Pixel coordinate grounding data
==========

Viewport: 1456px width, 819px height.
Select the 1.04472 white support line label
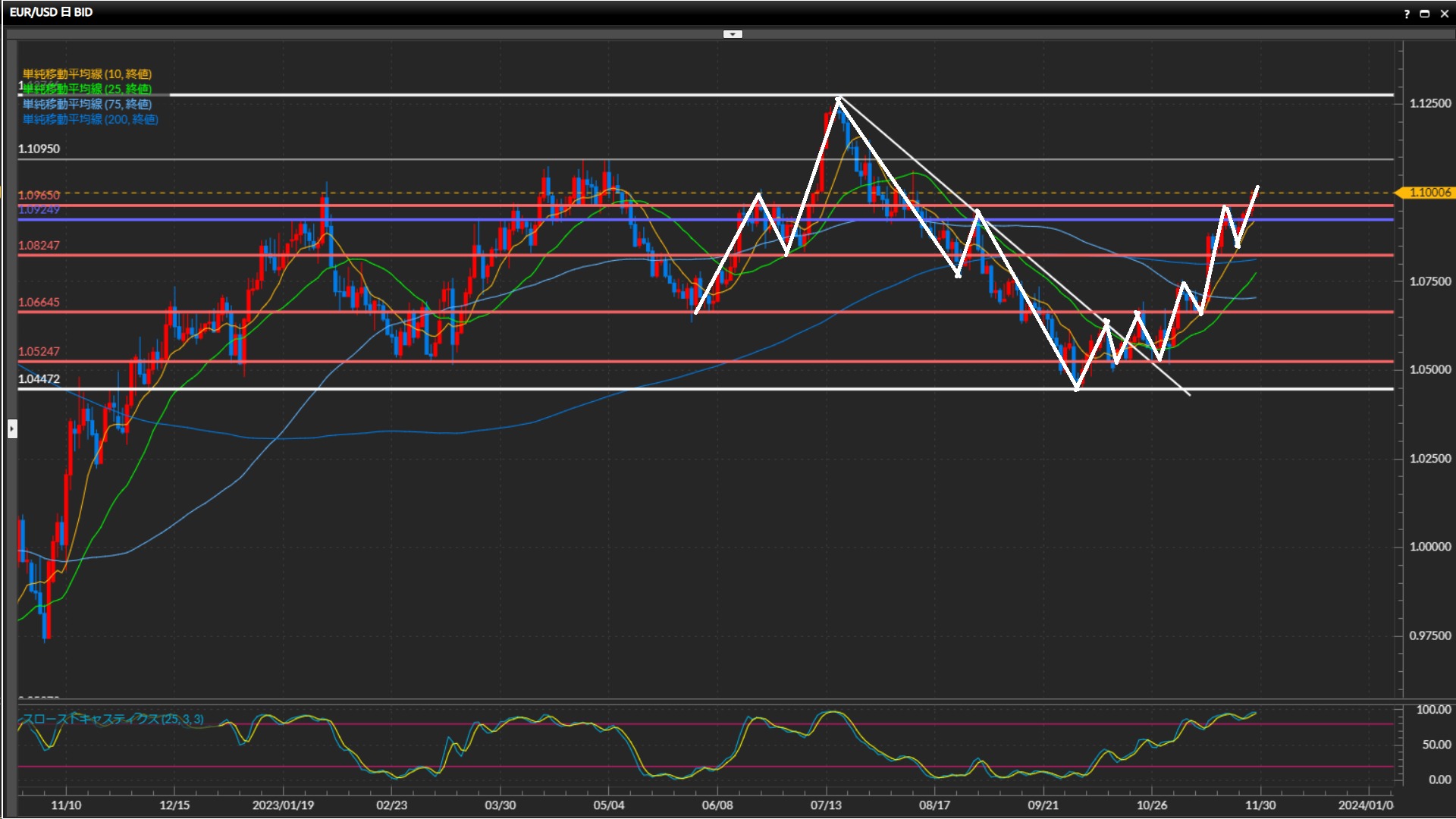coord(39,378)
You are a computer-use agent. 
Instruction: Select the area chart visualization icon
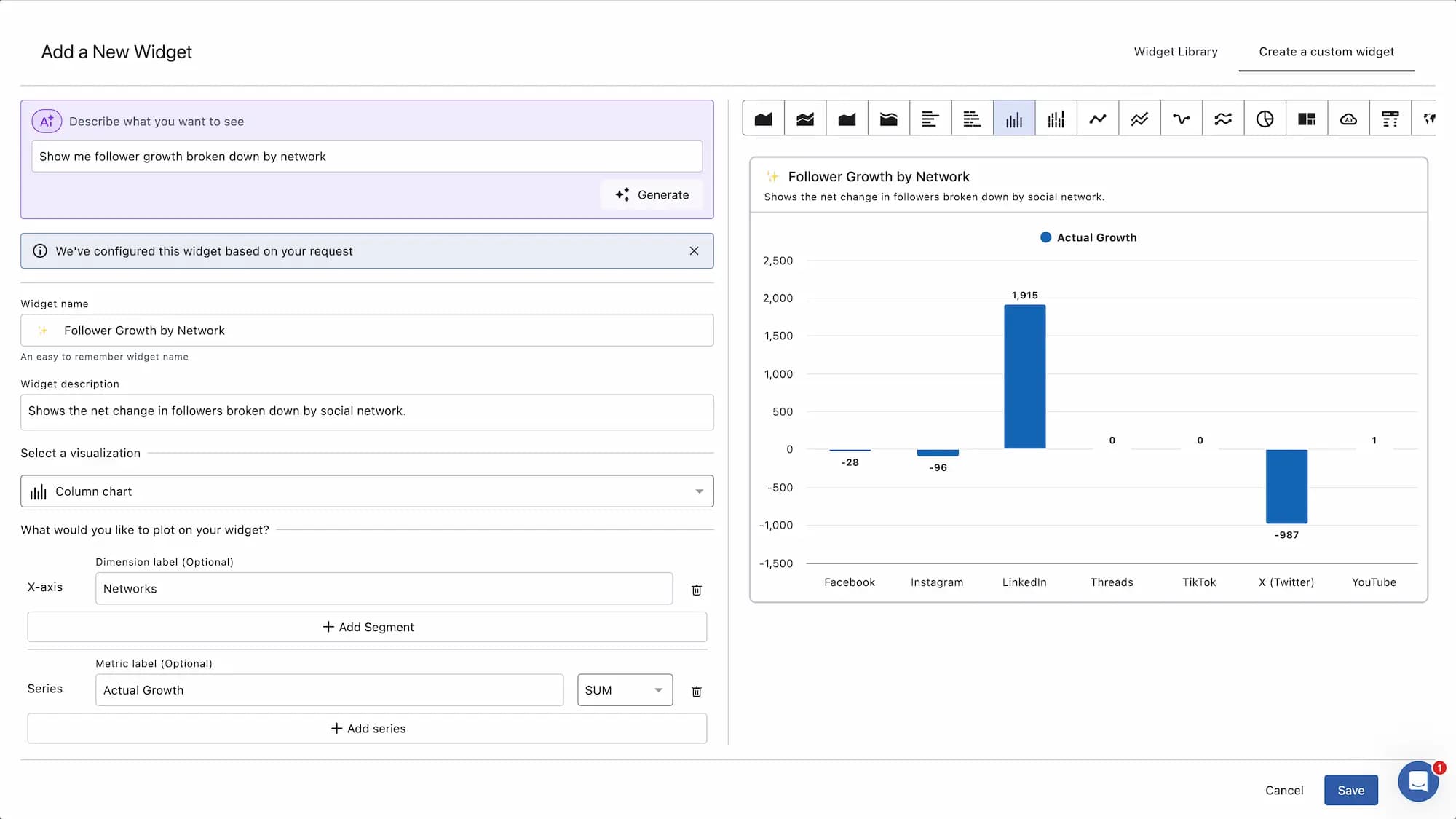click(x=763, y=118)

==========

:: Exercise prompt ::
Leave every picture out and output the records exactly.

:: Your solution ::
Viewport: 1456px width, 819px height.
Select the 1.04472 white support line label
coord(39,378)
You are a computer-use agent. 
Instruction: Select the area chart visualization icon
click(x=763, y=118)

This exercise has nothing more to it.